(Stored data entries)

-- Opening Marker --

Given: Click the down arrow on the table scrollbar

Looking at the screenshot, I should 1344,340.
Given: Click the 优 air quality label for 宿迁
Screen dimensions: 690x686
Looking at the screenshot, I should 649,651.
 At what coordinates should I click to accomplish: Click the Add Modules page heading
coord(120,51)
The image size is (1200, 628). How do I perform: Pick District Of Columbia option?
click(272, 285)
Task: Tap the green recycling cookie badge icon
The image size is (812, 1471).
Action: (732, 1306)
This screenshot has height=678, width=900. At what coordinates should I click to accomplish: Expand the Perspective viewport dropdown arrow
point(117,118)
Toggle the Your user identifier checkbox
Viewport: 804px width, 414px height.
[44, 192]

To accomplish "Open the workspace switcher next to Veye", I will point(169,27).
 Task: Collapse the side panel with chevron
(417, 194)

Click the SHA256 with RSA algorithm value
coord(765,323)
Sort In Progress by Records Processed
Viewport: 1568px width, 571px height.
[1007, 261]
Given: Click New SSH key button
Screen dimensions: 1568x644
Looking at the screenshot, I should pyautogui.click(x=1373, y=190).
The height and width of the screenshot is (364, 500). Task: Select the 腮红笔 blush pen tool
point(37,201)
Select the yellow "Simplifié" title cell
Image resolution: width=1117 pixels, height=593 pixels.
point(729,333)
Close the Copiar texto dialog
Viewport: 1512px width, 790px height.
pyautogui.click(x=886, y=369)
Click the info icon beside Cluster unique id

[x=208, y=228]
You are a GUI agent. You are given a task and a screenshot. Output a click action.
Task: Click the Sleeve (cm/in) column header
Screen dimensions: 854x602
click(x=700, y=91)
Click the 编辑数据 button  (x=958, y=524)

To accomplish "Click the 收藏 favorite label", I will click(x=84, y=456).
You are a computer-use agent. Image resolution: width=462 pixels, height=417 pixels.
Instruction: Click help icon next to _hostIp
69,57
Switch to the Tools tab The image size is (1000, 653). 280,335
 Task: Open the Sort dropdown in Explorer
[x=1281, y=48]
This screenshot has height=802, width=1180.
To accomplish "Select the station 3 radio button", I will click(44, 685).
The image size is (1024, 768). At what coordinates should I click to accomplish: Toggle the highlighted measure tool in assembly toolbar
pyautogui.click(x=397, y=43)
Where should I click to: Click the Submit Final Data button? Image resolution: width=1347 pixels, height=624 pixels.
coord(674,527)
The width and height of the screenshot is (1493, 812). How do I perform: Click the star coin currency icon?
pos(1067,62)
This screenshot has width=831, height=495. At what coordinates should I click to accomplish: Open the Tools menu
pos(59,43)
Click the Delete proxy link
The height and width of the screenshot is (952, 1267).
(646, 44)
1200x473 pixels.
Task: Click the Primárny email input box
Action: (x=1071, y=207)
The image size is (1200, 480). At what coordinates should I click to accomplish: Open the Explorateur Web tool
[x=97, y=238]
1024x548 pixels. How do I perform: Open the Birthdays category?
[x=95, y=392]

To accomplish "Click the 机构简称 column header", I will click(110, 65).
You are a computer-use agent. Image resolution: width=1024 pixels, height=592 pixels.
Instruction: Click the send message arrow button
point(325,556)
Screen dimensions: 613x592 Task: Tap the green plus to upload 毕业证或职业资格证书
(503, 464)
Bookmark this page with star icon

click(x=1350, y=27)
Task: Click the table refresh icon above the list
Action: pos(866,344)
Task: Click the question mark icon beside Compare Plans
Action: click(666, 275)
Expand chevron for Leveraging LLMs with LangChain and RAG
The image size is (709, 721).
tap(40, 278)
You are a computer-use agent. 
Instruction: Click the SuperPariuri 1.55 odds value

-- Closing Marker --

• **What to work on**
Output all preceding records character for character.

• **Answer section**
Given: Click the down arrow on the table scrollbar

Looking at the screenshot, I should 1344,340.
Given: Click the 优 air quality label for 宿迁
Screen dimensions: 690x686
Looking at the screenshot, I should 649,651.
 At what coordinates should I click to accomplish: Click the Add Modules page heading
coord(120,51)
The image size is (1200, 628). How do I perform: Pick District Of Columbia option?
click(272, 285)
Task: Tap the green recycling cookie badge icon
The image size is (812, 1471).
Action: (732, 1306)
This screenshot has height=678, width=900. At what coordinates should I click to accomplish: Expand the Perspective viewport dropdown arrow
point(117,118)
Toggle the Your user identifier checkbox
Viewport: 804px width, 414px height.
[44, 192]

To accomplish "Open the workspace switcher next to Veye", I will point(169,27).
 Task: Collapse the side panel with chevron
(417, 194)

Click the SHA256 with RSA algorithm value
coord(765,323)
Sort In Progress by Records Processed
Viewport: 1568px width, 571px height.
[1007, 261]
Given: Click New SSH key button
Screen dimensions: 1568x644
Looking at the screenshot, I should pyautogui.click(x=1373, y=190).
The height and width of the screenshot is (364, 500). Task: Select the 腮红笔 blush pen tool
point(37,201)
Select the yellow "Simplifié" title cell
Image resolution: width=1117 pixels, height=593 pixels.
point(729,333)
Close the Copiar texto dialog
Viewport: 1512px width, 790px height.
pyautogui.click(x=886, y=369)
Click the info icon beside Cluster unique id

[x=208, y=228]
You are a GUI agent. You are given a task and a screenshot. Output a click action.
Task: Click the Sleeve (cm/in) column header
Screen dimensions: 854x602
click(x=700, y=91)
Click the 编辑数据 button  (x=958, y=524)

To accomplish "Click the 收藏 favorite label", I will click(x=84, y=456).
You are a computer-use agent. Image resolution: width=462 pixels, height=417 pixels.
Instruction: Click help icon next to _hostIp
69,57
Switch to the Tools tab The image size is (1000, 653). 280,335
 Task: Open the Sort dropdown in Explorer
[x=1281, y=48]
This screenshot has height=802, width=1180.
To accomplish "Select the station 3 radio button", I will click(44, 685).
The image size is (1024, 768). At what coordinates should I click to accomplish: Toggle the highlighted measure tool in assembly toolbar
pyautogui.click(x=397, y=43)
Where should I click to: Click the Submit Final Data button? Image resolution: width=1347 pixels, height=624 pixels.
coord(674,527)
The width and height of the screenshot is (1493, 812). How do I perform: Click the star coin currency icon?
pos(1067,62)
This screenshot has width=831, height=495. At what coordinates should I click to accomplish: Open the Tools menu
pos(59,43)
Click the Delete proxy link
The height and width of the screenshot is (952, 1267).
(646, 44)
1200x473 pixels.
Task: Click the Primárny email input box
Action: (x=1071, y=207)
The image size is (1200, 480). At what coordinates should I click to accomplish: Open the Explorateur Web tool
[x=97, y=238]
1024x548 pixels. How do I perform: Open the Birthdays category?
[x=95, y=392]

To accomplish "Click the 机构简称 column header", I will click(110, 65).
You are a computer-use agent. Image resolution: width=1024 pixels, height=592 pixels.
Instruction: Click the send message arrow button
point(325,556)
Screen dimensions: 613x592 Task: Tap the green plus to upload 毕业证或职业资格证书
(503, 464)
Bookmark this page with star icon

click(x=1350, y=27)
Task: Click the table refresh icon above the list
Action: pos(866,344)
Task: Click the question mark icon beside Compare Plans
Action: click(666, 275)
Expand chevron for Leveraging LLMs with LangChain and RAG
The image size is (709, 721).
tap(40, 278)
You are a computer-use agent. 
Instruction: Click the SuperPariuri 1.55 odds value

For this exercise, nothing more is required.